Every few months someone rediscovers localStorage, decides cookies are old, and stores session tokens in it. A few months later they get the XSS report. Let’s settle the debate.
The real criterion: who can read it
HttpOnlycookie: readable only by the server. JavaScript on the page cannot touch it.- localStorage: readable by any JavaScript that runs on your origin. That includes third-party scripts (analytics, ads, A/B testing), compromised dependencies, and any XSS payload.
For session credentials, that’s the whole argument. An XSS vulnerability in any code running on your origin hands the attacker your localStorage in full. The same XSS cannot read an HttpOnly cookie.
People will say “but if you have XSS, you have bigger problems.” True, but: (a) XSS still happens regularly even in CSP-hardened apps, and (b) the point of defense-in-depth is that you don’t lose everything when one layer fails.
The common counterarguments
“Cookies are sent on every request, it’s wasteful.” Set the Path attribute. Session cookies scoped to / are ~100 bytes. On HTTPS with HTTP/2 header compression, this is in the noise.
“CSRF is hard with cookies.” SameSite=Lax is the default now; it blocks the attack. If you have weird cross-site requirements, use SameSite=None and add a CSRF token. Both are well-trodden paths.
“I need the token in JavaScript to attach as Authorization: Bearer.” You don’t, actually. credentials: "include" on fetch sends the cookie automatically. The only time you need a JS-accessible token is when you’re calling an API on a different origin that doesn’t accept cookies — in which case, use a token fetched fresh per request, not stored in localStorage.

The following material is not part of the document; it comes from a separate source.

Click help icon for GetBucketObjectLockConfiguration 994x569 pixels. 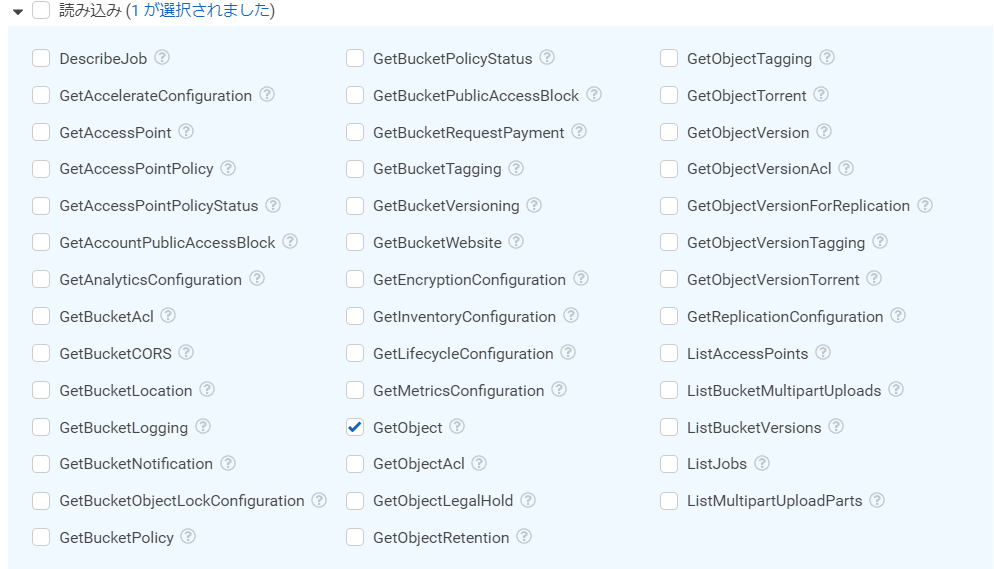tap(319, 500)
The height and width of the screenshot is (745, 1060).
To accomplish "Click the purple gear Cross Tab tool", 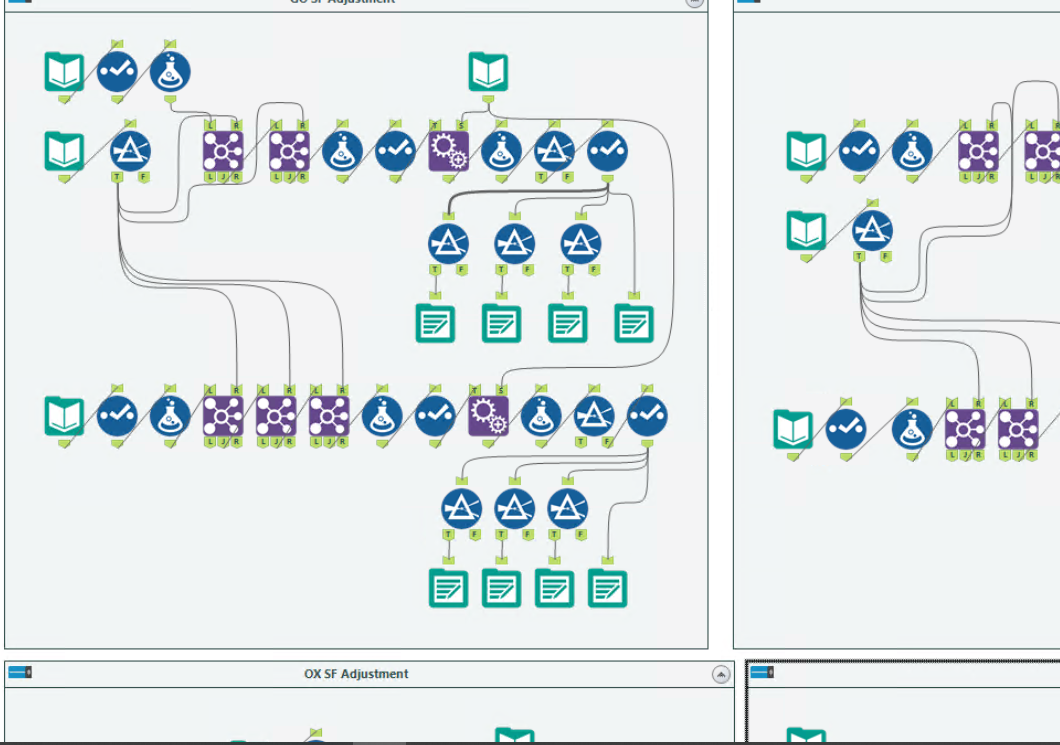I will pos(448,152).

“My SPA uses JWTs and they have to go somewhere.” Short-lived (5-minute) JWT access tokens can live in memory — a JavaScript variable that vanishes on page refresh. Refresh via a cookie-bound refresh token. Best of both worlds.
The rule
Session tokens → HttpOnly cookies. Period.
localStorage is fine for:
- UI preferences (theme, layout)
- Draft state (unsaved forms)
- Feature flag overrides in dev
- Anything that isn’t a credential
If you inherit a codebase using localStorage for sessions, migrating to cookies is a week of work that closes a class of vulnerability. Worth doing.